Limiting Cypher queries

2019-09-04 11:31发布

问题:

I am currently using a neo4j database with 50000 nodes and 2 million relationships to perform cypher MATCH queries, like the one below:

start startnode = node(42660), endnode = node(30561)
match startnode-[r*1..3]->endnode
return r;

This query by itself provides 443 rows, but I only want Cypher to find 5 matches and return those only. Allow me to clarify: I do not just want Cypher to return only 5 results, I also want cypher to STOP querying once it finds 5 results. I DO NOT want Cypher to get all 443 results.

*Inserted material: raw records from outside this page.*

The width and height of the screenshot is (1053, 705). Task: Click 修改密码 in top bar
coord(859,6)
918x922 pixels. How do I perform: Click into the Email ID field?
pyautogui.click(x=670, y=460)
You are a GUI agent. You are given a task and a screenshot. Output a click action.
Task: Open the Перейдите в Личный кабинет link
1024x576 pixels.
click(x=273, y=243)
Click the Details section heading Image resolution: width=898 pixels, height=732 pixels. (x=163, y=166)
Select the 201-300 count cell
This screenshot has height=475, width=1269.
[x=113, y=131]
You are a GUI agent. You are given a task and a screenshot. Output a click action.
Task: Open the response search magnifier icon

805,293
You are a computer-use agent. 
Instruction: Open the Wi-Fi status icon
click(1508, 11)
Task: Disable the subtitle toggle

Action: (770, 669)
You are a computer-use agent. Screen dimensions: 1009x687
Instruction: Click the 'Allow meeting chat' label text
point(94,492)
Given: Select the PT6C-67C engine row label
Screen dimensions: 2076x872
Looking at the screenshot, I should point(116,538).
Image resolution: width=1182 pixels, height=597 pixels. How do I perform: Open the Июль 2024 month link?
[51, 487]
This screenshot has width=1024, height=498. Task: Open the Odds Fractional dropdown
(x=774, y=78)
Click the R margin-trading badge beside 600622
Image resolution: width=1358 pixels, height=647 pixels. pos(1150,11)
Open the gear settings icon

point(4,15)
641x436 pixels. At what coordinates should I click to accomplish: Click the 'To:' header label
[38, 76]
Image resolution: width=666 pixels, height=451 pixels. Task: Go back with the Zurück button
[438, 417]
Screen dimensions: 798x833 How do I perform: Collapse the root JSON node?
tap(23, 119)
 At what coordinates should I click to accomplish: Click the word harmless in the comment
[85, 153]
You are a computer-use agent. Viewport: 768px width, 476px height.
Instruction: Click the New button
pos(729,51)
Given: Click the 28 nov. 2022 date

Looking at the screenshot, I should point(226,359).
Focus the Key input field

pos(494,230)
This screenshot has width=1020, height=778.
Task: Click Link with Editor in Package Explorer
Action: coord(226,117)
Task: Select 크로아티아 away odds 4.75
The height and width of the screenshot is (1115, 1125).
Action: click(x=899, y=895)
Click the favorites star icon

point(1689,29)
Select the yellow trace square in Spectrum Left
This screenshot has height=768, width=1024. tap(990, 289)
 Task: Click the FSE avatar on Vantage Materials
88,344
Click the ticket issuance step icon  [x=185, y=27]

Is this currently possible using the LIMIT clause? Or would the LIMIT wait for all 443 results to be found, then only return the first 5?

EDIT: Will the LIMIT clause find only the first few results for a complex query like this?

start graphnode = node(1), startnode = node(42660), endnode = node(30561)
match startnode<-[:CONTAINS]-graphnode-[:CONTAINS]->endnode
with startnode, endnode
match startnode-[r1*1..1]->endnode
with r1, startnode, endnode
limit 30
match startnode-[r2*2..2]->endnode
with r1, r2, startnode, endnode
limit 30
match startnode-[r3*3..3]->endnode
with r1, r2, r3, startnode, endnode
limit 30
return r1,r2,r3;

Here is the profile for the query:

==> ColumnFilter(symKeys=["  UNNAMED216", "endnode", "r1", "startnode", "r2", "r3"],   returnItemNames=["r1", "r2", "r3"], _rows=30, _db_hits=0)
==> Slice(limit="Literal(30)", _rows=30, _db_hits=0)
==>   PatternMatch(g="(startnode)-['  UNNAMED216']-(endnode)", _rows=30, _db_hits=0)
==>     ColumnFilter(symKeys=["endnode", "  UNNAMED140", "r1", "startnode", "r2"], returnItemNames=["r1", "r2", "startnode", "endnode"], _rows=1, _db_hits=0)
==>       Slice(limit="Literal(30)", _rows=1, _db_hits=0)
==>         PatternMatch(g="(startnode)-['  UNNAMED140']-(endnode)", _rows=1, _db_hits=0)
==>           ColumnFilter(symKeys=["startnode", "endnode", "  UNNAMED68", "r1"], returnItemNames=["r1", "startnode", "endnode"], _rows=1, _db_hits=0)
==>             Slice(limit="Literal(30)", _rows=1, _db_hits=0)
==>               PatternMatch(g="(startnode)-['  UNNAMED68']-(endnode)", _rows=1, _db_hits=0)
==>                 NodeById(name="Literal(List(30561))", identifier="endnode", _rows=1, _db_hits=1)
==>                   NodeById(name="Literal(List(42660))", identifier="startnode", _rows=1, _db_hits=1)

回答1:

It depends on what you're doing, but in this case, if you were to add limit 5 after return, it would be able to lazily return and skip the rest of the matches. If you were to want to sort, or aggregate, it wouldn't be able to do that for you. If you find this to not be the behavior, please report it as an issue on github (along with the version you're using, etc.)

update for new query

start graphnode = node(1), startnode = node(42660), endnode = node(30561)
match startnode<-[:CONTAINS]-graphnode-[:CONTAINS]->endnode // do you need this, or is it always going to be true?
with startnode, endnode                                     // ditto. take it out if it doesn't need to be here.
match startnode-[r1*1..1]->endnode // this can probably be simplified to just startnode-[r1]->endnode
with r1, startnode, endnode 
limit 30 // limit to the first 30 it finds in the previous match (this should be lazy)
match startnode-[r2*2..2]->endnode // finds 2 levels deep
with r1, r2, startnode, endnode
limit 30 // limit to the first 30 it finds in the previous match (this should be lazy)
match startnode-[r3*3..3]->endnode
return r1,r2,r3 // the last with you had was extraneous, return will function the same way
limit 30; 

So, I assume you're asking a question because this query is slow. Might I ask why you're breaking it up this way, instead of just startnode-[r*1..3]->endnode, and limit 30? Do you really need the first match/with, or is that check unnecessary? Can you provide the output of PROFILE?